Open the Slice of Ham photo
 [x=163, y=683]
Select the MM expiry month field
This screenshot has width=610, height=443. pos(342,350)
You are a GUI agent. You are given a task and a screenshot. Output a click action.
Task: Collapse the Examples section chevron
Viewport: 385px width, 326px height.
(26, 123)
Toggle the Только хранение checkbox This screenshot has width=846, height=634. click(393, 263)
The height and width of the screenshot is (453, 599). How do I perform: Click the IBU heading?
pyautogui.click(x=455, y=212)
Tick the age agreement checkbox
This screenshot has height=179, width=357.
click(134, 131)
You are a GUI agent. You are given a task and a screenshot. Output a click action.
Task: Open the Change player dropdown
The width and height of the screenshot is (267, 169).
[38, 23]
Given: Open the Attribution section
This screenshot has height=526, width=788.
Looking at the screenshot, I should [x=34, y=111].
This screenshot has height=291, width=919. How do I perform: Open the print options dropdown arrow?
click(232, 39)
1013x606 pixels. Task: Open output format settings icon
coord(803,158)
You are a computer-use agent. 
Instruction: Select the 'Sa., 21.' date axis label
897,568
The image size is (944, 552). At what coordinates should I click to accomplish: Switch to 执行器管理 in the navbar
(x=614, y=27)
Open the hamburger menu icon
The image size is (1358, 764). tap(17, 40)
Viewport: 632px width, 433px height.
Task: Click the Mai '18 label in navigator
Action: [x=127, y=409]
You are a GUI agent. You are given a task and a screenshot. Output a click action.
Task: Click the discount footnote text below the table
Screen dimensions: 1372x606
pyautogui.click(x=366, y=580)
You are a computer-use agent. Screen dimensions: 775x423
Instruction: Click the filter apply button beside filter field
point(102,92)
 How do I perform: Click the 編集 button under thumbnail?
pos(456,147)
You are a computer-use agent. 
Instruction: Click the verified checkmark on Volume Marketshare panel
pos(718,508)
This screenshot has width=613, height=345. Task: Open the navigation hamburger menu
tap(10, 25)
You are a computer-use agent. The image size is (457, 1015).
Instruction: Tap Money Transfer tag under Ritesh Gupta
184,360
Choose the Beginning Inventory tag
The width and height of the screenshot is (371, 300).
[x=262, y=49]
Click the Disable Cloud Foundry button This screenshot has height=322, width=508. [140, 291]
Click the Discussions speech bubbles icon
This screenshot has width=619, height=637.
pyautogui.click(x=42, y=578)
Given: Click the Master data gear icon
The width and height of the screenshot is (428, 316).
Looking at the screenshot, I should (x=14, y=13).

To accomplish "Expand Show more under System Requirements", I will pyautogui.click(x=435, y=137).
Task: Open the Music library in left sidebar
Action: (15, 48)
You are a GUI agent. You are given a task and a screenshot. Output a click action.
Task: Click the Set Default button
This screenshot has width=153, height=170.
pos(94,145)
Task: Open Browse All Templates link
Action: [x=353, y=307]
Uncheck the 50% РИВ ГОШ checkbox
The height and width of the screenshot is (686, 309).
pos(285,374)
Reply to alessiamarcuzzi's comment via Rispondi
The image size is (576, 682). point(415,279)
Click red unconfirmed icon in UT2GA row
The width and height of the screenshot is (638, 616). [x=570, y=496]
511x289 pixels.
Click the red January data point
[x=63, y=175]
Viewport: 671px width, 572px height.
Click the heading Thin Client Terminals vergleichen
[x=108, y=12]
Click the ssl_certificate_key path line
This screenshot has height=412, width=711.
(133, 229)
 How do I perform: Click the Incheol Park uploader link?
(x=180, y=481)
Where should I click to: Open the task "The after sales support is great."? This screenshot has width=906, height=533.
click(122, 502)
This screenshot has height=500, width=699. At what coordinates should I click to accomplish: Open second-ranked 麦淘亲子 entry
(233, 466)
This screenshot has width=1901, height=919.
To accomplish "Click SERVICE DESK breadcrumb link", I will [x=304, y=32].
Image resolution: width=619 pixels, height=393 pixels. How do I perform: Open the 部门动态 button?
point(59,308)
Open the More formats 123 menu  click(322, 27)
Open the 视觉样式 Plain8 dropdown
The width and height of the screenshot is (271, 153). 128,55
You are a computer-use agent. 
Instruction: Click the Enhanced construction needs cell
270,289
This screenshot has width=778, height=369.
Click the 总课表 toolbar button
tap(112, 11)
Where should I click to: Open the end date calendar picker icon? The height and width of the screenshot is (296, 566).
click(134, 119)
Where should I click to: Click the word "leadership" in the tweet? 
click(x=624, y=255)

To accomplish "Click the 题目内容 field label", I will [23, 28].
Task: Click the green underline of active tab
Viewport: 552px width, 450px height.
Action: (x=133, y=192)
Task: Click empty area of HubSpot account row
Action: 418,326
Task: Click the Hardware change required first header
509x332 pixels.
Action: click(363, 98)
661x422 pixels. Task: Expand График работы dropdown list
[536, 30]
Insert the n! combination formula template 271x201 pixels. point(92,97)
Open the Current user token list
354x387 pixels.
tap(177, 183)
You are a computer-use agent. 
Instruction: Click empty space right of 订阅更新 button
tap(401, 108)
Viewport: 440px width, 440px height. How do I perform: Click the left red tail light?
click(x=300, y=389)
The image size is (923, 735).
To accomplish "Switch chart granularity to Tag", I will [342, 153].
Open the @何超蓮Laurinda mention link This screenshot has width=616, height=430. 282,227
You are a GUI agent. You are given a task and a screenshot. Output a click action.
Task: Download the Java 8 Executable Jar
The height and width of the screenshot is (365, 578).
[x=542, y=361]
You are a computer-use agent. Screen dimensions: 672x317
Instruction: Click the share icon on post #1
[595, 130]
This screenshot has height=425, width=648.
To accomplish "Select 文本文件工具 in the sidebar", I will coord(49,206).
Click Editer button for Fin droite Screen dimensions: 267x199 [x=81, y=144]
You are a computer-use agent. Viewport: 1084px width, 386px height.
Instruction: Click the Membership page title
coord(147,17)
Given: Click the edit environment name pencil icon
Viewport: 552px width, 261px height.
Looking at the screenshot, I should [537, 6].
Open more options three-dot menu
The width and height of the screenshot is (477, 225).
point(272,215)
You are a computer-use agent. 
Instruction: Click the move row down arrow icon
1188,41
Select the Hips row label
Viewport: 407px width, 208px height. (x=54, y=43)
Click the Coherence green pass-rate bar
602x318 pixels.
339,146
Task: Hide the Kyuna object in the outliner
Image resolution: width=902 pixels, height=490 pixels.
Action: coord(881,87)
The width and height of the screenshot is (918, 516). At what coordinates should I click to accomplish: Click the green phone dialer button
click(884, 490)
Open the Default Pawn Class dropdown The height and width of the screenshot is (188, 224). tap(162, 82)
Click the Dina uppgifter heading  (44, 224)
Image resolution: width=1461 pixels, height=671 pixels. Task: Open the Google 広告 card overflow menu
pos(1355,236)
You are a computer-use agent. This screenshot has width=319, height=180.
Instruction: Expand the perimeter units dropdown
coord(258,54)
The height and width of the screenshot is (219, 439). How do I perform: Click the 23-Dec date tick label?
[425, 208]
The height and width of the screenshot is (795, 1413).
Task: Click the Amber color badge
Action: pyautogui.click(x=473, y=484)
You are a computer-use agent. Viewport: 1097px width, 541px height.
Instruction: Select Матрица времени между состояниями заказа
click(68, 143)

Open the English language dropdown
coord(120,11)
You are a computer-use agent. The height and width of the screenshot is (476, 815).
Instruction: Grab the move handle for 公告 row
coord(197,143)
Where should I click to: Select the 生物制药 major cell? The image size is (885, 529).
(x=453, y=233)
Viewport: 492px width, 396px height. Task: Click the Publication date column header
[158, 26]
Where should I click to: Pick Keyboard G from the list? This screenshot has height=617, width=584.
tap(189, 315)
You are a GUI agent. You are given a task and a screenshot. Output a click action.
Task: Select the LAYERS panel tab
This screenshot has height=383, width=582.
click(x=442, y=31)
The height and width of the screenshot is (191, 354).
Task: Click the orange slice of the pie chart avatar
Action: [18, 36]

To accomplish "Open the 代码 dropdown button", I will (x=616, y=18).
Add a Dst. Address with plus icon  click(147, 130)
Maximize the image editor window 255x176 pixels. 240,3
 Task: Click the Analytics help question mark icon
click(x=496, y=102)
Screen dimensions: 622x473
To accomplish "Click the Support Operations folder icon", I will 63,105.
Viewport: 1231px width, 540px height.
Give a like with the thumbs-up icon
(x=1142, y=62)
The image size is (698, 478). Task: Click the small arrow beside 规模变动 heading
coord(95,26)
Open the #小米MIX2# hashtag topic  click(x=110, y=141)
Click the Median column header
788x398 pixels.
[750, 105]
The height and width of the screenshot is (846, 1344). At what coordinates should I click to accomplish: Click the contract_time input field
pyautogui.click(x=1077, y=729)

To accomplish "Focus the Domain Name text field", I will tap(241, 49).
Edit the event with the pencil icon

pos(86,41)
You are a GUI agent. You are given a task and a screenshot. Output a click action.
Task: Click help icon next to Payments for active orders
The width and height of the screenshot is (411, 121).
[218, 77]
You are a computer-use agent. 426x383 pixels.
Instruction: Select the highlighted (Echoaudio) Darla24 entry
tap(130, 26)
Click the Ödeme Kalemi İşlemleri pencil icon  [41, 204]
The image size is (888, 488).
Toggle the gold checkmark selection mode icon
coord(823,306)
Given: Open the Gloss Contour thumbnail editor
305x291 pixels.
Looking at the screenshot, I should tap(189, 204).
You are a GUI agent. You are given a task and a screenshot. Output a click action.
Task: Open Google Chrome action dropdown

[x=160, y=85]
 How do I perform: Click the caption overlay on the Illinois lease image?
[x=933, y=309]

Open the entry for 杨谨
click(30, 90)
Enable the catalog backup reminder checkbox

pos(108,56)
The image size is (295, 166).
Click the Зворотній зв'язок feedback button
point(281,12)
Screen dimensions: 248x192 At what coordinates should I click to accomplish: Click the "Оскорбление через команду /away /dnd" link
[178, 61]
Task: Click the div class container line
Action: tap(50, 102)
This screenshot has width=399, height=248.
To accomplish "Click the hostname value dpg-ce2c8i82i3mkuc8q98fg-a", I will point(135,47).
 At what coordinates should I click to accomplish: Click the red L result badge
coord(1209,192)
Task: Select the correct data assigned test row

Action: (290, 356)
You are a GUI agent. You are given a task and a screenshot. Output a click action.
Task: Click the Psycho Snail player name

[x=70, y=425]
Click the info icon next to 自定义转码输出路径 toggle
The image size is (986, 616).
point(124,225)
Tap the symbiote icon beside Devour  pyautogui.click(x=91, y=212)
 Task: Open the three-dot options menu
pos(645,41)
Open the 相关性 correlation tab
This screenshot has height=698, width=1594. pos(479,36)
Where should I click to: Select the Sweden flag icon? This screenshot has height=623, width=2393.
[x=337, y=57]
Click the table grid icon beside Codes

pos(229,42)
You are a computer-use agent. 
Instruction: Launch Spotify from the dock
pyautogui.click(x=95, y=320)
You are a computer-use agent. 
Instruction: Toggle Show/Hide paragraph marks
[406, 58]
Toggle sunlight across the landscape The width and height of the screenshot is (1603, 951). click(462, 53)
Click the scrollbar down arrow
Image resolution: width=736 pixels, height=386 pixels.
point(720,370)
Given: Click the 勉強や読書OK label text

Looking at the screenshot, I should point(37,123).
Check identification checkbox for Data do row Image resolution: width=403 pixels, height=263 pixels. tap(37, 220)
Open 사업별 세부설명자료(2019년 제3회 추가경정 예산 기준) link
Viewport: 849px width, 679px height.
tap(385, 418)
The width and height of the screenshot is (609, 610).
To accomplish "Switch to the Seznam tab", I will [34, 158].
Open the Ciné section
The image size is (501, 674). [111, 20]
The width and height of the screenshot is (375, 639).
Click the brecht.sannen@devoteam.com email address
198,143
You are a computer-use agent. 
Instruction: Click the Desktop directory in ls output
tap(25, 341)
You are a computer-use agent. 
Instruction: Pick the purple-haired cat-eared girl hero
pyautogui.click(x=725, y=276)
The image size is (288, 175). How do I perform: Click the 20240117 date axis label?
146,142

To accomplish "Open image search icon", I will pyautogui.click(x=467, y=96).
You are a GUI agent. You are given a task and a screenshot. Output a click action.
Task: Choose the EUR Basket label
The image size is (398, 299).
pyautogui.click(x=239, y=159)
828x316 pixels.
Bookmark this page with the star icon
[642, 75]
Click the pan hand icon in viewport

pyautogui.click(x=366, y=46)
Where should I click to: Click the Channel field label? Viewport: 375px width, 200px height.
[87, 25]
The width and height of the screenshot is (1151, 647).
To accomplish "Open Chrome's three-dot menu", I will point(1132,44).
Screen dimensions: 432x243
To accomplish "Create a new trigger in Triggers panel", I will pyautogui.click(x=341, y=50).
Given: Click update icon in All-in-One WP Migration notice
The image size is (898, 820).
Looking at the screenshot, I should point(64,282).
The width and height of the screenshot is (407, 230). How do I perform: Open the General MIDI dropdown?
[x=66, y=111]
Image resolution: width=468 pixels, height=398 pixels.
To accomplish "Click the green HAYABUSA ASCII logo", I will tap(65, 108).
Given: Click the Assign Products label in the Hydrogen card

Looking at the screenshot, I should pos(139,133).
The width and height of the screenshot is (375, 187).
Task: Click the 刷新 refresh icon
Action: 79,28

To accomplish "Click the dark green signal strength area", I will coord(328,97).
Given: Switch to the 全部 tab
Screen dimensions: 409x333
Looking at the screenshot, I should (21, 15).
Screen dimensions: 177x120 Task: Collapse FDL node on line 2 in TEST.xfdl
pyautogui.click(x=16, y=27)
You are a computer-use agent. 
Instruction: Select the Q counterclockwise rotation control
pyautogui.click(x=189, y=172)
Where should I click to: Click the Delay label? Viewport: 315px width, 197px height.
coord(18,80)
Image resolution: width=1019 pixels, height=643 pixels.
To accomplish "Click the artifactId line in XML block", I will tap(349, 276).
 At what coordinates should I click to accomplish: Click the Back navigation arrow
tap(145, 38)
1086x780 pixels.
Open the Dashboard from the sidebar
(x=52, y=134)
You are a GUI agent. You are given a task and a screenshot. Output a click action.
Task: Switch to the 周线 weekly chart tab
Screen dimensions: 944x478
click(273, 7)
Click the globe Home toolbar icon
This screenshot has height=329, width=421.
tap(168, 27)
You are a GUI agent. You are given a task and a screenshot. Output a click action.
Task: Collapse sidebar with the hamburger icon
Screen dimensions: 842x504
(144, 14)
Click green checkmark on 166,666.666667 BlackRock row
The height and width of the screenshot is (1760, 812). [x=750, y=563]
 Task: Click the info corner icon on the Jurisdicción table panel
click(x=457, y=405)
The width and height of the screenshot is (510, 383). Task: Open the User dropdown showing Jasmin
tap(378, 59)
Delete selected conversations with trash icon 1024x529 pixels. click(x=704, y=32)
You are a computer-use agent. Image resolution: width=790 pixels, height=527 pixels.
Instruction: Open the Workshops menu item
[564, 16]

********************

### About this task
Print the listing above from its first line through the line with "Given: Open the Attribution section", and stop there.

### Result below
Open the Slice of Ham photo
 [x=163, y=683]
Select the MM expiry month field
This screenshot has width=610, height=443. pos(342,350)
You are a GUI agent. You are given a task and a screenshot. Output a click action.
Task: Collapse the Examples section chevron
Viewport: 385px width, 326px height.
(26, 123)
Toggle the Только хранение checkbox This screenshot has width=846, height=634. click(393, 263)
The height and width of the screenshot is (453, 599). How do I perform: Click the IBU heading?
pyautogui.click(x=455, y=212)
Tick the age agreement checkbox
This screenshot has height=179, width=357.
click(134, 131)
You are a GUI agent. You are given a task and a screenshot. Output a click action.
Task: Open the Change player dropdown
The width and height of the screenshot is (267, 169).
[38, 23]
Given: Open the Attribution section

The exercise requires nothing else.